Pressure effects on the electronic properties and superconductivity in the $\beta$-pyrochlore oxides: $A$Os$_2$O$_6$ ($A$ = Na, K, Rb, Cs)

TL;DR

This study uses first-principles calculations to analyze how pressure and alkali metal substitution affect the electronic structure and superconductivity of $A$Os$_2$O$_6$ compounds, revealing the role of van Hove singularities and spin fluctuations.

Contribution

It provides a detailed theoretical understanding of pressure and substitution effects on superconductivity in $eta$-pyrochlore oxides, highlighting the importance of van Hove singularities and spin fluctuations.

Findings

Density of states at $E_F$ is sensitive to alkali metal size and pressure.

Changes in $T_c$ are explained by phonon-mediated pairing and spin fluctuations.

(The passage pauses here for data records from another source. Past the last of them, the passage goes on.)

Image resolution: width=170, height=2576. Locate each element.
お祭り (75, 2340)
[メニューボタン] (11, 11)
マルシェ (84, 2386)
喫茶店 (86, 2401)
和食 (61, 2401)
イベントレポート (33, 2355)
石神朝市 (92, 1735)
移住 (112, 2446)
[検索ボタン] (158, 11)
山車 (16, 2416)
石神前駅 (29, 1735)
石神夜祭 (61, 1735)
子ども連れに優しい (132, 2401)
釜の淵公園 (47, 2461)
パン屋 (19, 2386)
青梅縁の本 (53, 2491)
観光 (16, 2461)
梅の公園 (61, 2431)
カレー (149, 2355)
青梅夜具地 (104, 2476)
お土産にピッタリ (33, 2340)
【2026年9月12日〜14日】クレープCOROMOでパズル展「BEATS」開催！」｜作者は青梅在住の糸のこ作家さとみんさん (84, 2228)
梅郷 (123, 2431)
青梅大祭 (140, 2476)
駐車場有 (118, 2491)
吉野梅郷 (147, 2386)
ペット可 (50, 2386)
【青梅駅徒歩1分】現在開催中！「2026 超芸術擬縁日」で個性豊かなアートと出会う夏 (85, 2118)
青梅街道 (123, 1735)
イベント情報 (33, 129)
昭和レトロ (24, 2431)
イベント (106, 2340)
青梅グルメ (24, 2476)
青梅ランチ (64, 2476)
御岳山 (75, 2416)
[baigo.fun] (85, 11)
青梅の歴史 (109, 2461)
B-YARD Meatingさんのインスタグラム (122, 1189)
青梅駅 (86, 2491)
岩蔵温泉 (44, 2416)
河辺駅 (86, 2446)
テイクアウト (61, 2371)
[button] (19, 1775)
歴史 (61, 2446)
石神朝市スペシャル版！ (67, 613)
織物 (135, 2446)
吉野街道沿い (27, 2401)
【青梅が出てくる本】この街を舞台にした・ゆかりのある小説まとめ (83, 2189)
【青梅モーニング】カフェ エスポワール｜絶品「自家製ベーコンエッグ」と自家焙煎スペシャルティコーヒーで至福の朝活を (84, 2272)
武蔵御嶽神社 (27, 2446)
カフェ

Superconducting properties are influenced by proximity to a van Hove singularity.

Abstract

We present a first-principles study of the electronic structure and superconducting parameters of the compounds $A$Os$_2$O$_6$ ($A$ = Na, K, Rb, and Cs) and at ambient and applied hydrostatic pressure. We find that the sensitivity of the density of states at the Fermi energy, $E_{\rm F}$, and related electronic properties to the size of the alkali metal atom as well as to applied pressure is driven by a van Hove singularity with energy very close to $E_{\rm F}$. Further, a computation of the superconducting parameters of these materials allows us to show that the observed change of $T_c$, both upon substitution of the alkali metal and under applied hydrostatic pressure, can be well understood within a phonon-mediated pairing scenario. In this regard, we find that the correction to the effective electron mass due to spin fluctuations plays a significant role.